There are many more religious believers than weekly worshipers, and studies of this wider population have not found a very visible religion gap. “So it’s a worship attendance difference,” Green specified. “When you talk about belief measures, or private religious behavior like prayer or Bible reading at home, there is a bit of a gap, but it’s pretty small.”
The electoral picture is not even altogether clear when it comes to regular or frequent churchgoers. The 2000 election tells part of the story. According to exit surveys, Bush won 56 percent of the vote of those who said they attend religious services once a week, while Democratic nominee Al Gore took 41 percent of this tally. However, those who reported attending religious services “a few times a month” swung in the opposite direction. Their vote went to Gore, by a 51-45 ratio over Bush.

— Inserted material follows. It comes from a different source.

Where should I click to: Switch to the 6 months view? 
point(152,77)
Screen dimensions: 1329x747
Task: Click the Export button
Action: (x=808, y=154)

The generic poll numbers might also obscure differences between faith groups. Among Protestants and especially evangelicals, there is a large and growing gulf between regular churchgoers and the Democrats. But the pattern does not hold well with Catholics. “There is a [religion] gap among Catholics as well, but it is not nearly as wide as it is among Protestants,” said Mary E. Bendyna of Georgetown University’s Center for Applied Research in the Apostolate.
For example, Protestants who reported attending church once a week handed Bush 64 percent of their vote in 2000, compared to Gore’s 34 percent, according to the exit surveys. Even the “few-times-a-month” Protestants went decisively for Bush, by a 55-40 ratio.
Among committed Catholics, the leanings in 2000 were far less clear. Weekly Catholic massgoers supported Bush by a seven-point margin, in contrast to the 30-point margin among their Protestant counterparts. When it came to Catholics who reported going to mass a few times a month, the trend was exactly reversed. Those Catholics chose Gore by a seven-point margin.
Recent polling by the Pew Research Center for the People and the Press indicates that the religion gap persists. Bush still enjoys a distinct advantage among active churchgoers, especially those who report going to church more than once a week. But this gap is no wider than it was between Bush and Gore, and has actually narrowed somewhat among once-a-week churchgoers.
Taking a longer historical view, analysts say there have been decisive shifts at the intersection of faith and politics.
“It used to be that if you were a mainline Protestant and you went to church a lot, you were almost certainly Republican, or were pretty reliably a Republican voter even if you didn’t call yourself a Republican,” said Scott Keeter, the Pew Research Center’s associate director. “On the other hand, if you were in the tradition that we now call evangelical, you might very well have been a southern dweller, in which case you would have been a Democrat. “And of course, if you were a Catholic, you probably were a Democrat,” said Keeter, alluding to the northern, blue-collar roots of most Catholics.
Today mainline Protestants feel free to stray into the Democratic camp, evangelicals are largely congregating in the Republican tent, and Catholics are “classic swing voters,” he said. Much has changed over the decades, and pollsters note that much could change this year. The gap between the devout and the Democrats could grow, especially if the issue of gay marriage becomes pivotal.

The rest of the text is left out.